EXERCISE AIM: Copy the records from the line containing "Click the outline panel vertical scrollbar" through the line containing "click(877, 219)", keeping both of those lines. Leave out the pictures.

Start of GIVEN RECORDS

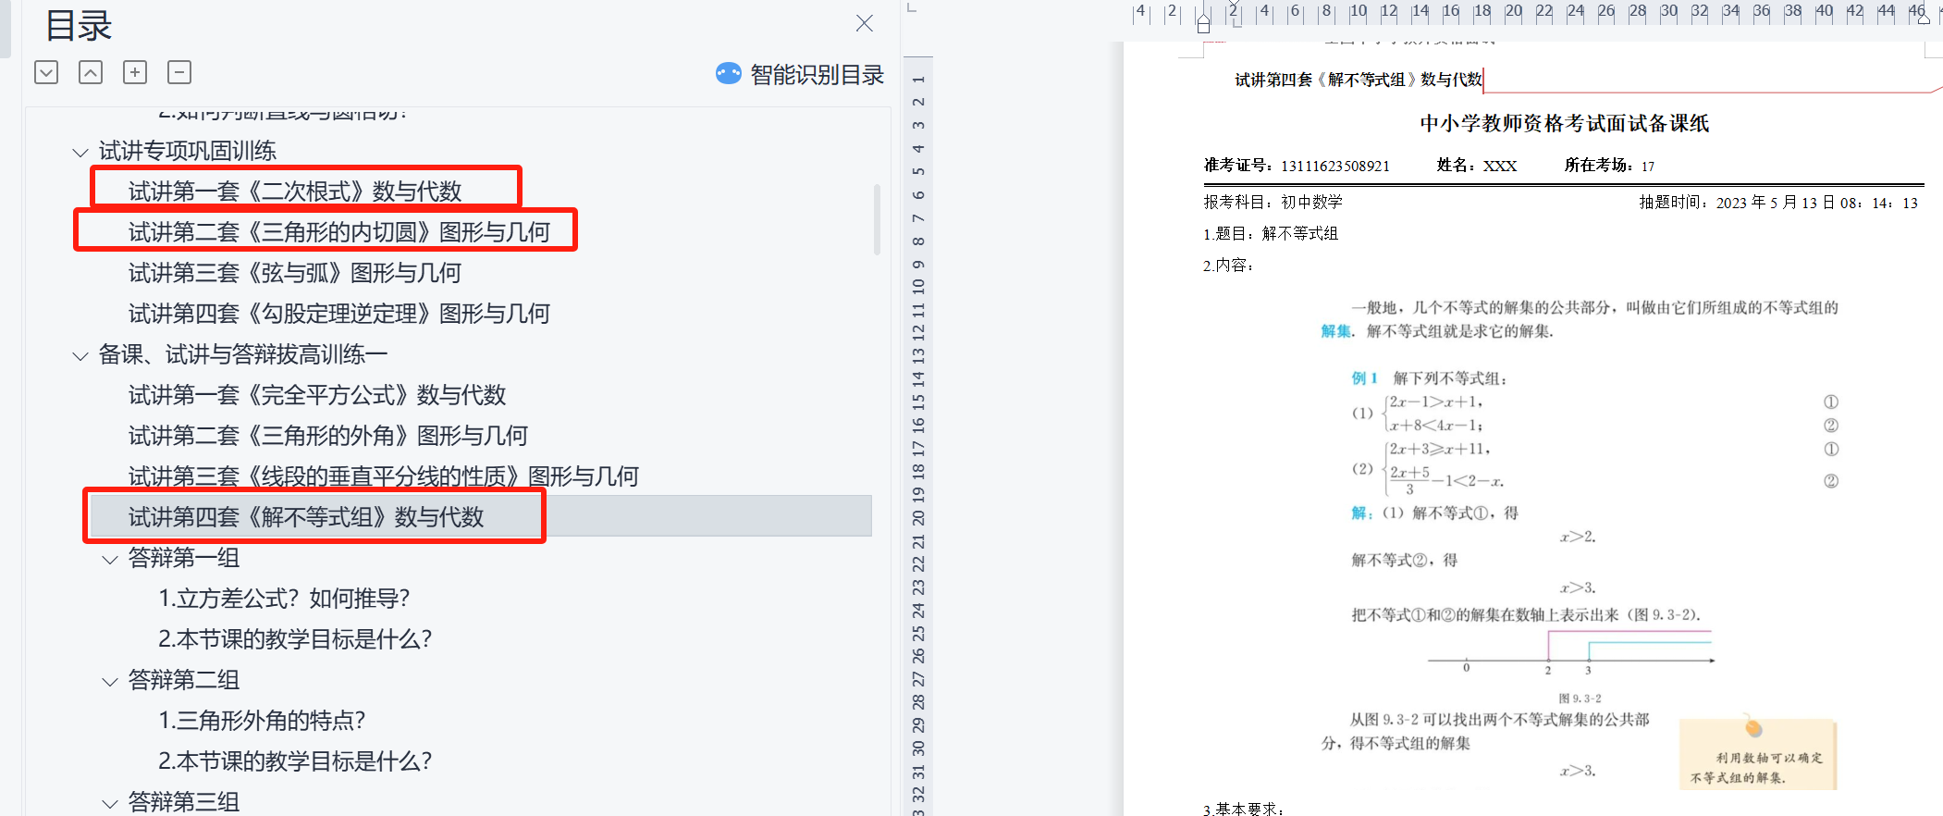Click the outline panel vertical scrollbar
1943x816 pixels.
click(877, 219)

End of GIVEN RECORDS
Start of GIVEN RECORDS

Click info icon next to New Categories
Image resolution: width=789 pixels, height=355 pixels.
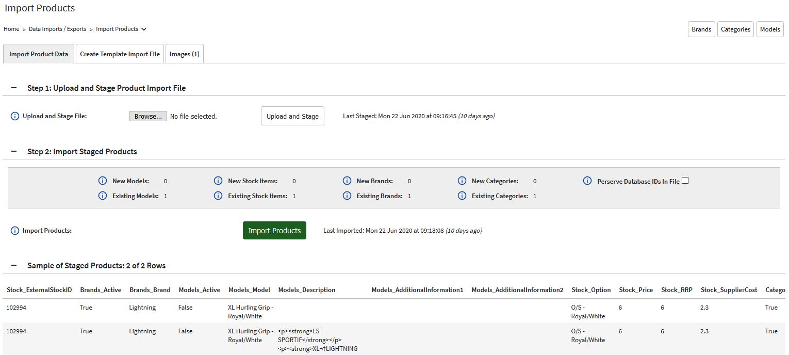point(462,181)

End of GIVEN RECORDS
Start of GIVEN RECORDS

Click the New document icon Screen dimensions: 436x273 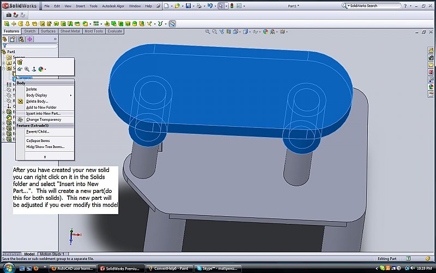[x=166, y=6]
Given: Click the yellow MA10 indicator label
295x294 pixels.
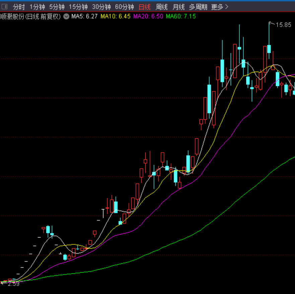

End of GIVEN RECORDS

THE ANSWER:
Click the outline panel vertical scrollbar
1943x816 pixels.
click(877, 219)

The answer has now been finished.